So, how can you or I help a person who has suffered the loss of a loved one due to suicide? Losing a loved one to suicide can be somewhat different than losing a loved one to a physical sickness or accident in that the act of suicide is totally preventable. Although losing a loved one to a major sickness or accident is devastating, the person who has passed away had no control over the circumstances in which he or she lost his or her life. When someone commits suicide, unless he or she is suffering a major mental health issue, that person made the conscious choice to end his or her own life of his or her own free will. This fact causes the loved ones left behind to wonder why the suicide happened and what could they have done to prevent the suicide.
First of all, there is nothing anyone can really do to prevent a person from committing suicide, and loved ones of a person who has committed suicide should never blame themselves for this act taking place. No one can totally control another person’s actions, and the act of suicide is something that the person who commits it has to answer for, not his or her loved ones.
One thing that we can do to attempt to help those who may be considering suicide is to look at risk factors for suicide in those around us.

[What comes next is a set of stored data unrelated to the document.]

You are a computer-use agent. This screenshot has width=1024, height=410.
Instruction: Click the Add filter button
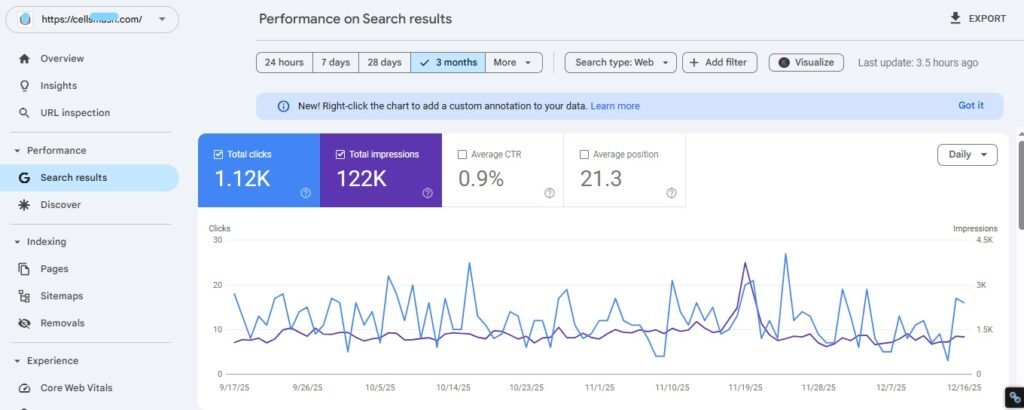coord(719,62)
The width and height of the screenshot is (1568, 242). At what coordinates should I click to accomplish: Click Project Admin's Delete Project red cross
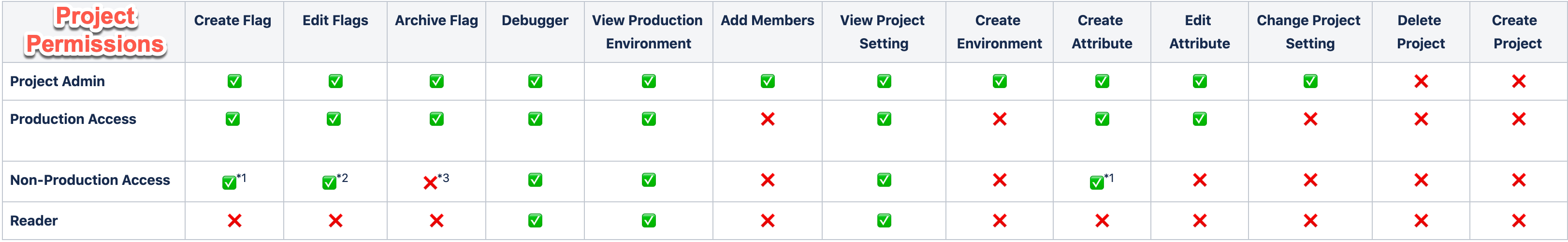pyautogui.click(x=1421, y=81)
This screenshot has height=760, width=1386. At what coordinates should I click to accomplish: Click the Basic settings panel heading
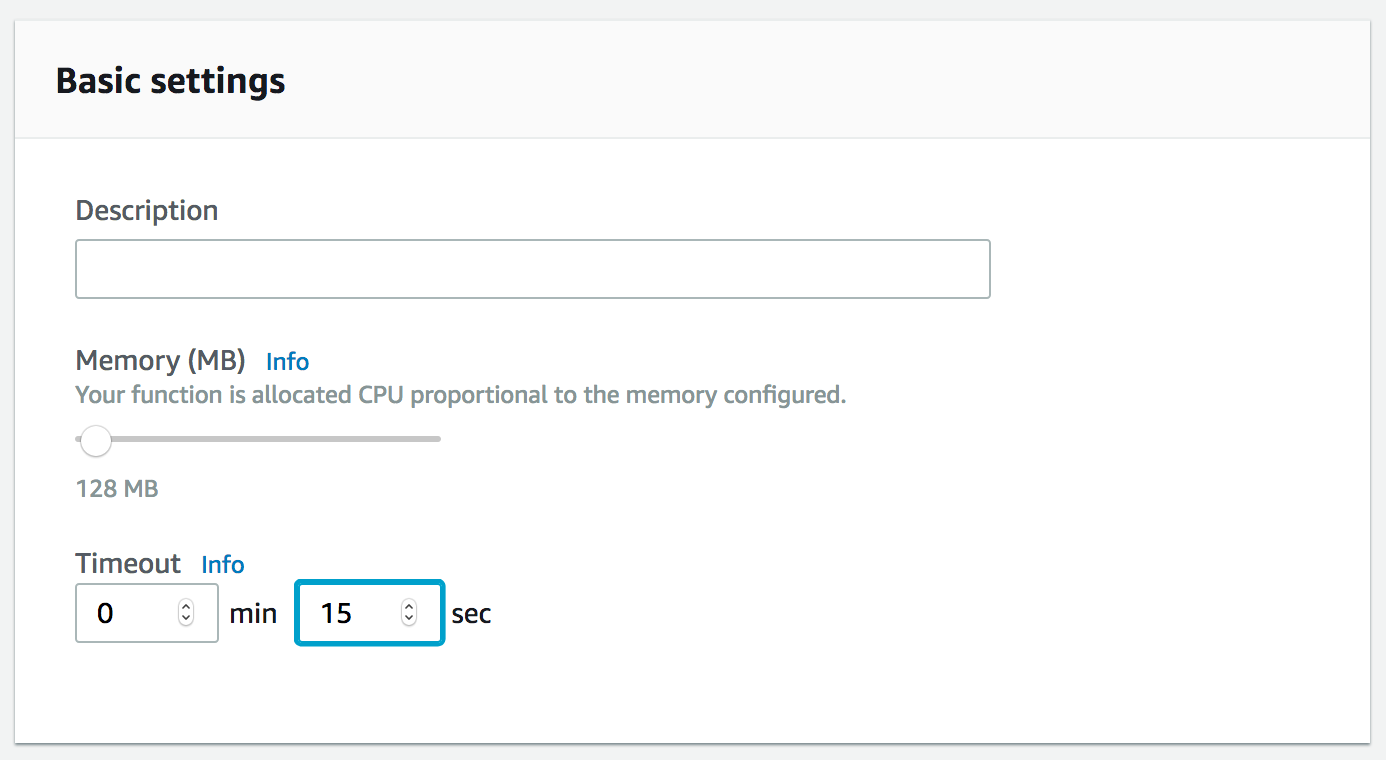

Some of these risk factors include:
- Mental disorders, particularly mood disorders, schizophrenia, anxiety disorders, and certain personality disorders
- Alcohol and other substance use disorders
- Impulsive and/or aggressive tendencies
- History of trauma or abuse
- Major physical illnesses
- Previous suicide attempt(s)
- Family history of suicide
- Job or financial loss
- Loss of relationship(s)
- Easy access to lethal means
- Local clusters of suicide
- Lack of social support and sense of isolation
- Stigma associated with asking for help
- Lack of healthcare, especially mental health and substance abuse treatment
- Cultural and religious beliefs, such as the belief that suicide is a noble resolution of a personal dilemma
- Exposure to others who have died by suicide (in real life or via the media and Internet)
It is also important as Christians to be there physically and emotionally for those who have lost loved ones due to suicide. Here are some ways that we can support those who have lost a loved one to suicide.

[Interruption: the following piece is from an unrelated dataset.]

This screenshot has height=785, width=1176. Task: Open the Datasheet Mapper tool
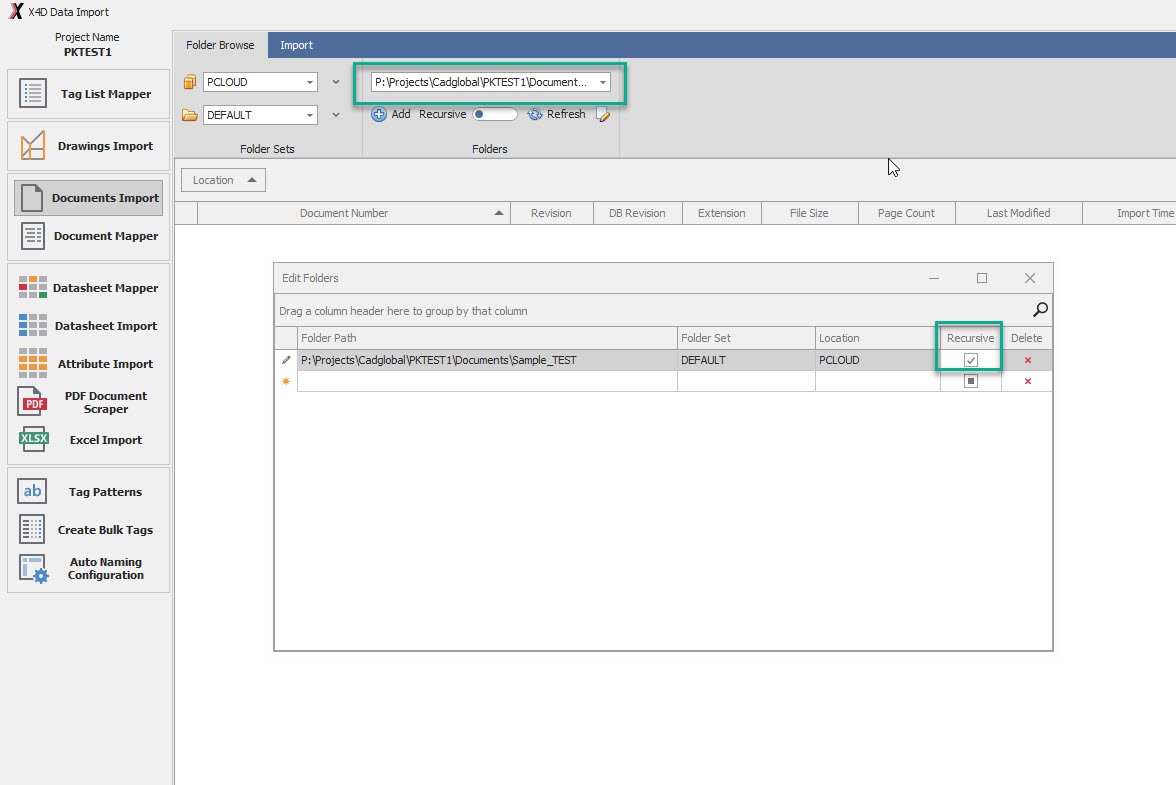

- Listen to them while they talk about their feelings. It is important to listen to those who have lost a loved one talk about the various feelings that they have regarding the event. Do not say anything to discount their feelings, and try to listen as much as you can. “And be ye kind one to another, tenderhearted, forgiving one another, even as God for Christ's sake hath forgiven you” (Ephesians 4:32).
- Be sensitive to the person’s feelings during special days such as holidays, anniversaries, and birthdays. Every day will be a challenge for a person who has lost a loved one, and holidays, anniversaries, birthdays, and other special days are no exception. We should be very sensitive and loving to those who have lost loved ones every day, and especially so on days that will be more challenging on those who have lost loved ones. We should treat those in grief as we would want to be treated ourselves if we were in the same situation. “Therefore all things whatsoever ye would that men should do to you, do ye even so to them: for this is the law and the prophets” (Matthew 7:12).
- Offer to help those who have lost a loved one to do things around the house, run errands, take care of pets, etc. Helping others perform their duties around the house and elsewhere while they are dealing with the loss of a loved one to suicide is another way of helping to bear their challenges. This will give the loved ones time to process their feelings about their event, and to take time to rest. “Bear ye one another's burdens, and so fulfil the law of Christ” (Galatians 6:2).